When we hear the term “accounting” at first, it might not be clear what it is. That’s because there are many different types of accounting out there. Accounting services can help you track your income and expenses, manage taxes, prepare for audits, and more. In this article, find out what the difference between accounting and bookkeeping is and how they both contribute to your business success.
What Is Accounting?
Accounting is a system of gathering, analyzing, and reporting information about economic activities to provide useful information for decision making and management. Bookkeeping is the process of recording financial transactions such as sales, purchases, receipts and payments.
The Difference Between Bookkeeping and Accounting
In accounting, the terms “assets” and “liabilities” refer to the different sides of a firm’s balance sheet. Assets are things that have value and can be used to generate cash flow. Liabilities, on the other hand, are things owed by firms that must be paid back with money. In bookkeeping, assets may also be referred to as “books.”
Person Responsible for Maintaining Books of Accounts
- Managing Director,
- Whole-Time Director, in charge of finance
- Chief Financial Officer (CFO)
- Any other person of a company authorized by the Board.
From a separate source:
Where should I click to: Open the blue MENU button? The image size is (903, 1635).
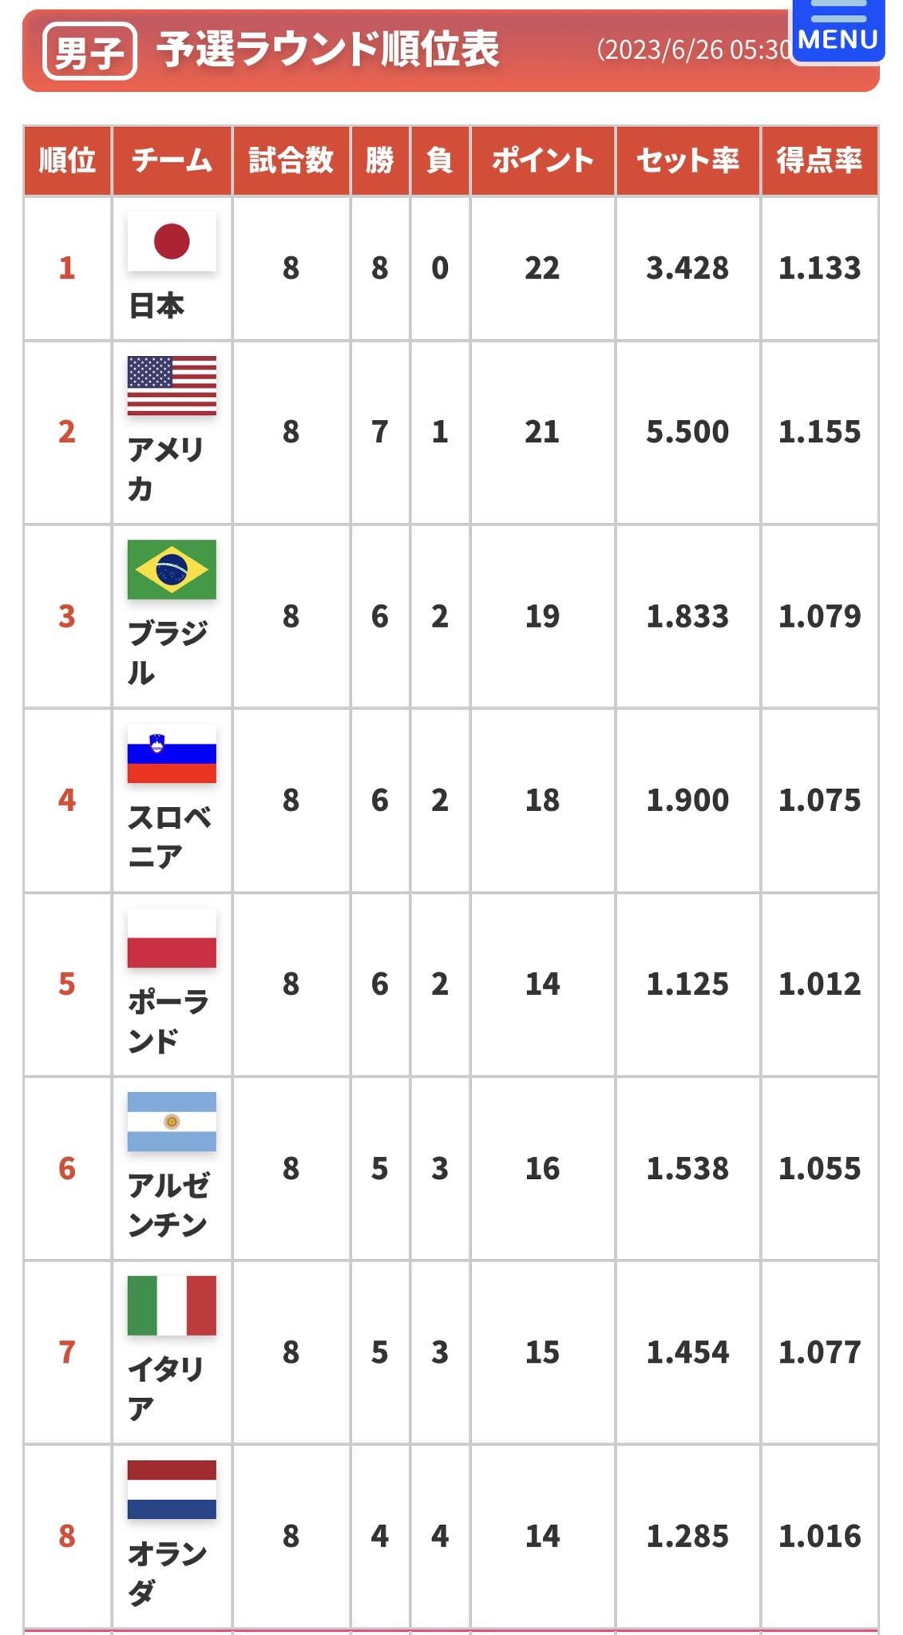click(838, 30)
An accounting standard is a collection of rules, norms, and procedures that govern the firm’s systematic bookkeeping and other accounting operations throughout the year. The Accounting Standards Board (ASB) is a body within the Institute of Chartered Accountants of India (ICAI) that comprises of members from government departments, academics, other professional groups, and so on. The National Financial Reporting Authority (NFRA) recommends these accounting standard formulations to the Ministry of Corporate Affairs (MCA)
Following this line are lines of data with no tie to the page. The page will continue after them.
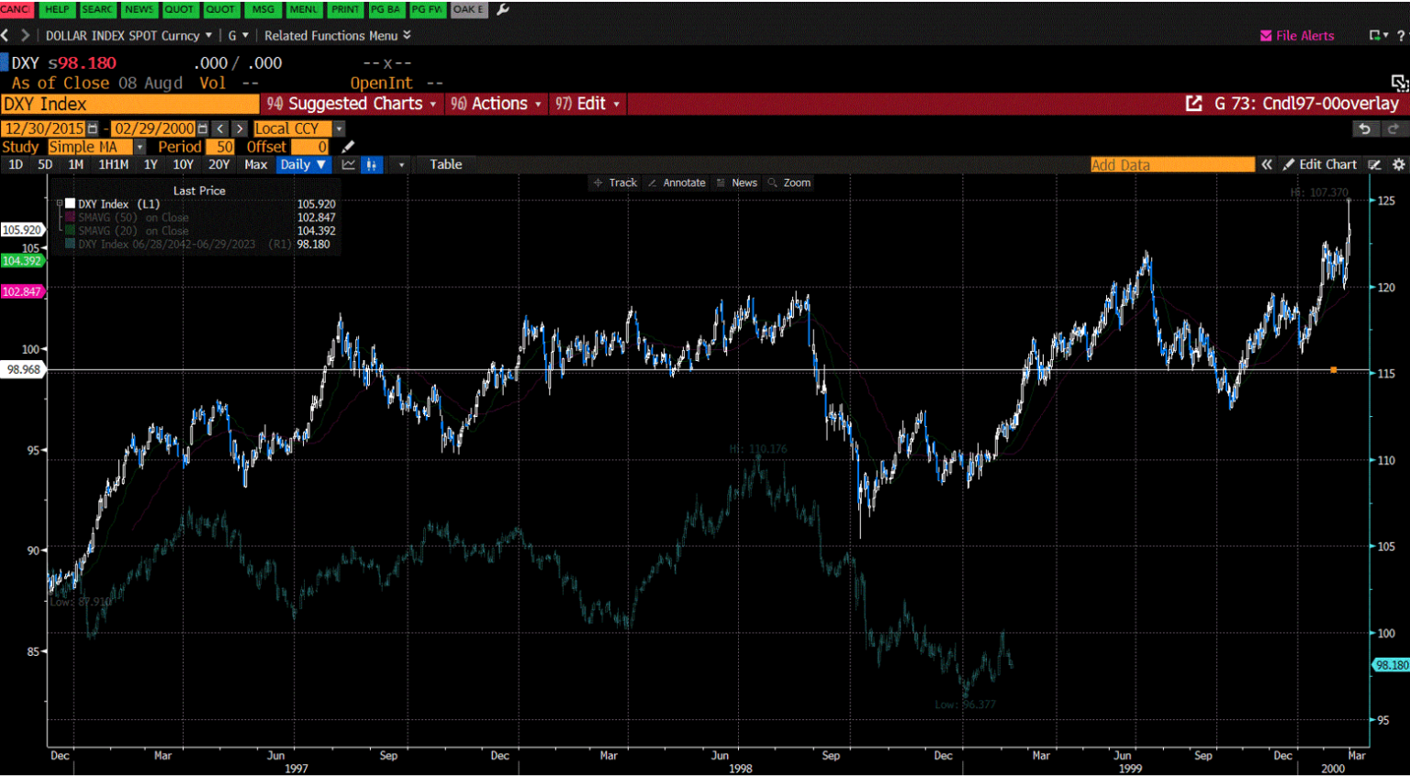
Task: Switch to the Table view tab
Action: (x=446, y=164)
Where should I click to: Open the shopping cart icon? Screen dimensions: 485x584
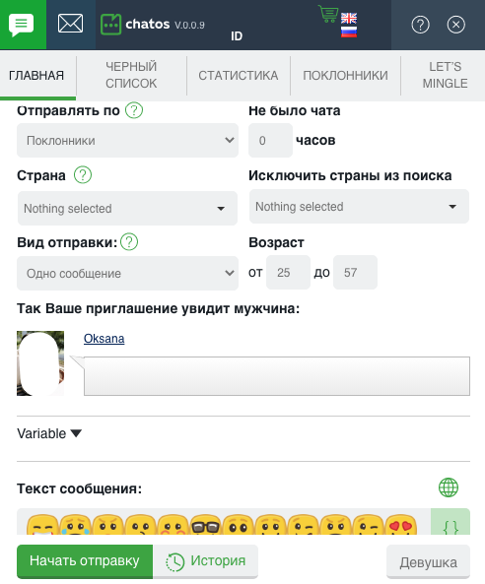point(328,14)
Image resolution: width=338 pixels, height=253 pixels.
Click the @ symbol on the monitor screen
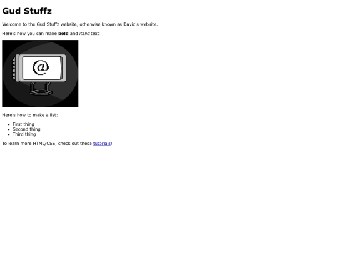[41, 67]
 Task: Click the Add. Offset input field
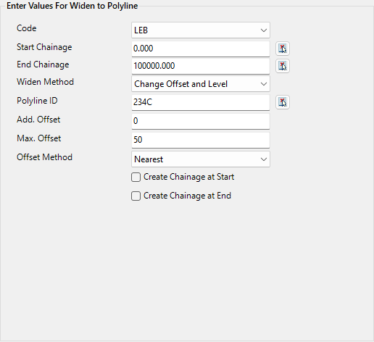[201, 121]
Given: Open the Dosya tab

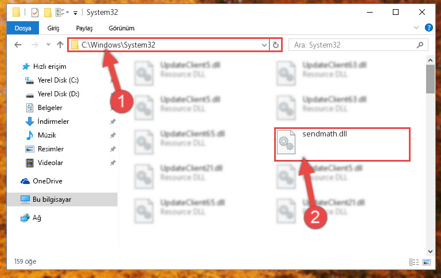Looking at the screenshot, I should point(23,28).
Which One is Right for You?
Bookkeeping is a more common term and is defined as the process of recording financial transactions in order to make sense of the company’s operation. In contrast, accounting is the process of preparing an annual or business registration period report for a set of customers, government agencies, banks, shareholders, etc. One might be best for your specific needs and the other could work well for you if you have a lot of transactions taking place daily.
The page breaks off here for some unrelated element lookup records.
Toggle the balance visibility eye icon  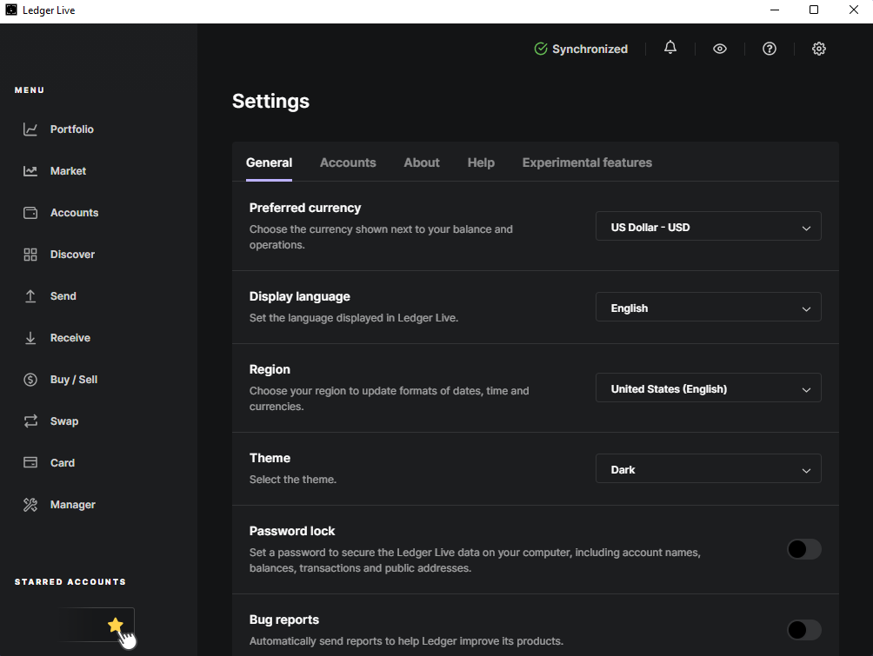(x=720, y=49)
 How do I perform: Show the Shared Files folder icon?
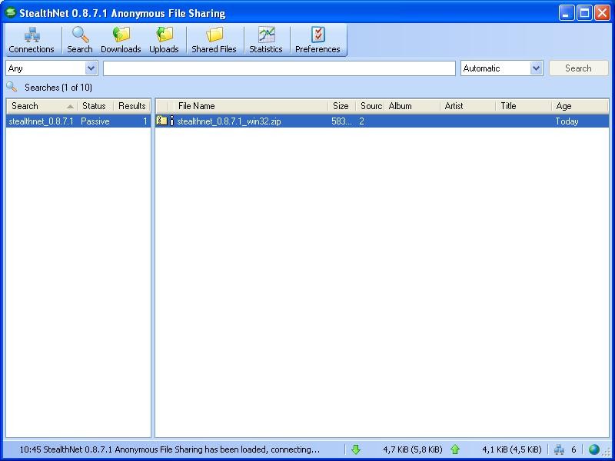click(214, 35)
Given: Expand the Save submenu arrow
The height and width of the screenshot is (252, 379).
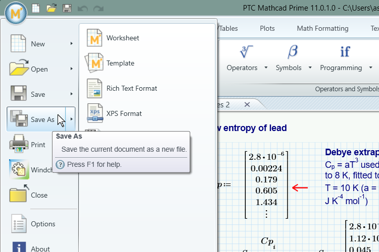Looking at the screenshot, I should (x=72, y=94).
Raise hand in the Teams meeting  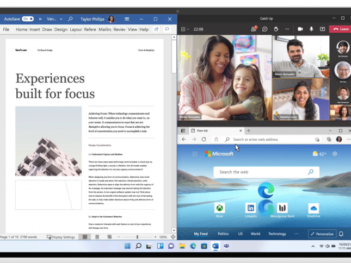276,29
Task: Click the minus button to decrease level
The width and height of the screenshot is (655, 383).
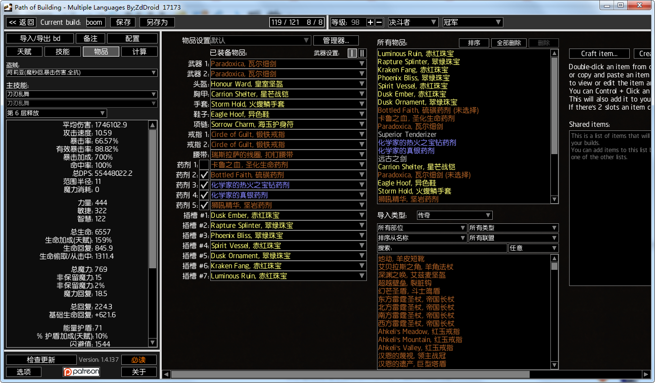Action: (x=380, y=22)
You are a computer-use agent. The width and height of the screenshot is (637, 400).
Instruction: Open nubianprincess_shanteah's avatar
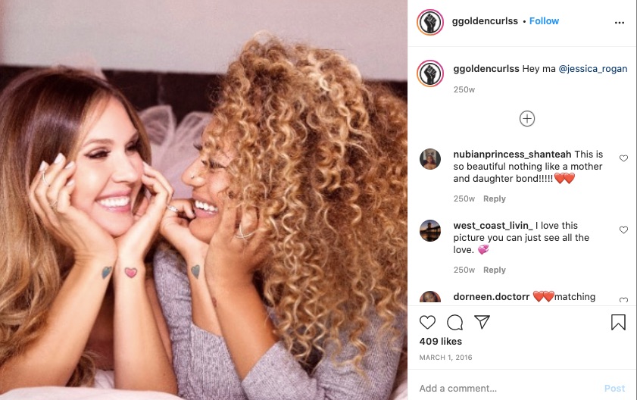point(429,159)
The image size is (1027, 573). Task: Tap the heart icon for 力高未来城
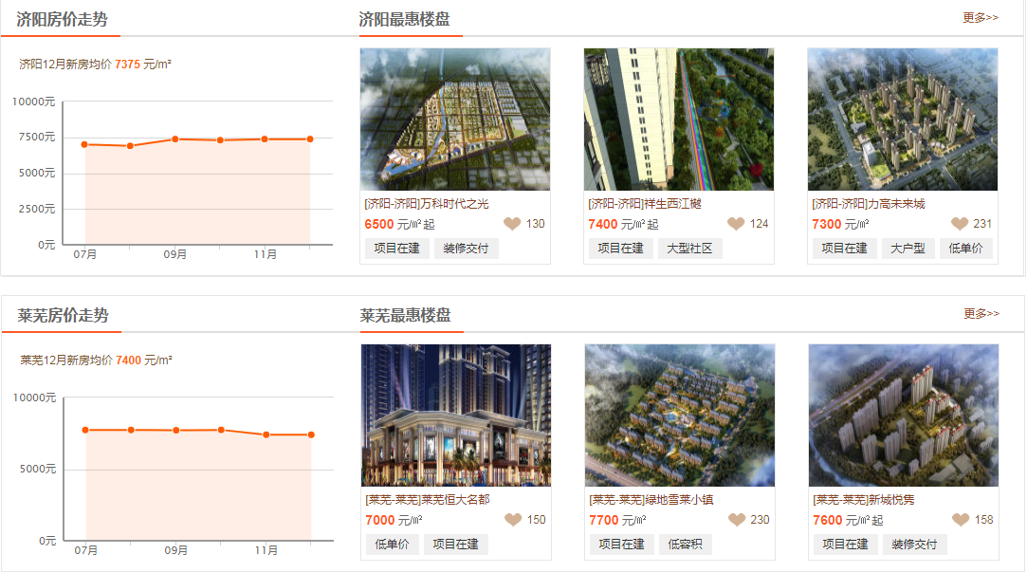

One of the most common ways a business pays for goods and services is through an accounting firm. An accounting firm will take care of the financial side of a business. They’ll prepare payroll and tax returns, manage bank accounts, and more. A bookkeeper’s responsibilities are to track all transactions that happen with the company registration and make sure they’re documented properly.
In general, accounting is the process of tracking, recording, and reporting financial information about a company or entity. This can be done for any business entity which is usually a local or national legal person or body. Bookkeeping is the process of managing records of transactions taking place in a business to ensure that all the data are properly recorded and maintained. The services offered to businesses in India by Taxzona consultants include accounting, bookkeeping and tax services.
Assisting business owners with their financial records of the company through regular reporting and audits is one aspect of our services. Other services include preparing financial statements, audit/tax compliance procedures, or risk management as well as managing capital projects, small business loans etc. We also provide back-office support for specific projects that involves multiple teams like HR, payroll and procurement and so on.